You are viewing a plain text version of this content. The canonical link for it is here.
Posted to user@giraph.apache.org by Sebastian Schelter <ss...@apache.org> on 2012/05/12 11:58:42 UTC

[Announcement] Giraph talk in Berlin on May 29th

Hi,

I will give a talk titled "Large Scale Graph Processing with Apache
Giraph" in Berlin on May 29th. Details are available at:

https://www.xing.com/events/gameduell-tech-talk-on-the-topic-large-scale-graph-processing-with-apache-giraph-1092275

Best,
Sebastian

Re: [Announcement] Giraph talk in Berlin on May 29th

Posted by Gianmarco De Francisci Morales <gd...@apache.org>.
Sorry for the delay in answering.
I think the MR version would need approval and screening to get out in the
wild.
The Giraph version probably doesn't and can easily be open-source, but I
need to check anyway.

Cheers,
--
Gianmarco




On Tue, May 29, 2012 at 1:26 PM, Paolo Castagna <
castagna.lists@googlemail.com> wrote:

> Gianmarco De Francisci Morales wrote:
> > I have some toy code (not really well tested) that implements b-matching
> > (that is matching with integer capacities on the nodes).
> > It's a simple greedy method, along the lines of the one described here
> > www.vldb.org/pvldb/vol4/p460-morales.pdf
> >
> > I can share it if you are interested.
>
> Hi Gianmarco,
> examples of algorithms implemented in Apache Giraph are quite useful for
> people
> learning how to use a Pregel-like clone as Giraph.
>
> It would be nice to add bipartite matching algorithm (as described by the
> Pregel
> paper). Is your implementation open source and/or ASL?
>
> Bipartite matching is my next exercise with Giraph. :-)
>
> Paolo
>
> > Cheers,
> > --
> > Gianmarco
>
>

Re: [Announcement] Giraph talk in Berlin on May 29th

Posted by Paolo Castagna <ca...@googlemail.com>.
Gianmarco De Francisci Morales wrote:
> I have some toy code (not really well tested) that implements b-matching
> (that is matching with integer capacities on the nodes).
> It's a simple greedy method, along the lines of the one described here
> www.vldb.org/pvldb/vol4/p460-morales.pdf
> 
> I can share it if you are interested.

Hi Gianmarco,
examples of algorithms implemented in Apache Giraph are quite useful for people
learning how to use a Pregel-like clone as Giraph.

It would be nice to add bipartite matching algorithm (as described by the Pregel
paper). Is your implementation open source and/or ASL?

Bipartite matching is my next exercise with Giraph. :-)

■ **Provided data**:
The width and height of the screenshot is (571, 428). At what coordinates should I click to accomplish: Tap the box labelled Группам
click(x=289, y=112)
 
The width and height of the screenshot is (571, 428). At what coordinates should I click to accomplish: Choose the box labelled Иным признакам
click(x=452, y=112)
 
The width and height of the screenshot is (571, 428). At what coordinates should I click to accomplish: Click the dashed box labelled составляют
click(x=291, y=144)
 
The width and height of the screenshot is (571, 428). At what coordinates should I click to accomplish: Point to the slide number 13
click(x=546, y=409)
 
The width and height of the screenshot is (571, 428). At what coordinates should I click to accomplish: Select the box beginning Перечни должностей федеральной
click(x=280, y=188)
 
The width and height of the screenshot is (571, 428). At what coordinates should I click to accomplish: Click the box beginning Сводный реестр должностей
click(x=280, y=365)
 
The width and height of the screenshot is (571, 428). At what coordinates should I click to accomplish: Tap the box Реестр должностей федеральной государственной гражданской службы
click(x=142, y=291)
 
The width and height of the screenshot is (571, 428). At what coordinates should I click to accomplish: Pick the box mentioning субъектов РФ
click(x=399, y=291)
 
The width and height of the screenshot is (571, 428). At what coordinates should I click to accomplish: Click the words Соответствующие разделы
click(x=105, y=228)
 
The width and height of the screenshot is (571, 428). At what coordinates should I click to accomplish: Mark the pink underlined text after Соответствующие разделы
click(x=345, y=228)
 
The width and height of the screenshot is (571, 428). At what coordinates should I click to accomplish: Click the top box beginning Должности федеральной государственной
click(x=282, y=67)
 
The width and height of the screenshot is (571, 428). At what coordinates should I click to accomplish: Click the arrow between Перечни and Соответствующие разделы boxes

==

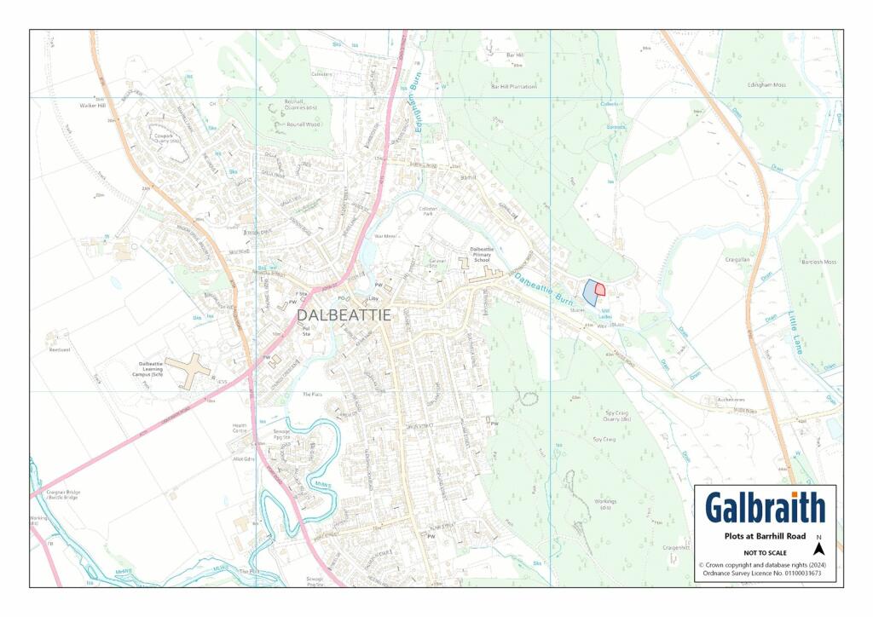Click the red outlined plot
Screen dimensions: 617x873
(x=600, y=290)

■ **Work to do**:
1 > Translate this sentence from the Giraph mailing-list thread into Spanish: "Sorry for the delay in answering."
2 > In the records, rewrite the part that opens with the line containing "Должности федеральной государственной" and closes with the line containing "Соответствующие разделы boxes", replacing "arrow" with "connector" and leaving everything else unchanged.
The Giraph thread and the records were taken from separate sources.

■ **Results in order**:
1 > Perdón por la demora en responder.

2 >
The width and height of the screenshot is (571, 428). At what coordinates should I click to accomplish: Click the top box beginning Должности федеральной государственной
click(x=282, y=67)
 
The width and height of the screenshot is (571, 428). At what coordinates should I click to accomplish: Click the connector between Перечни and Соответствующие разделы boxes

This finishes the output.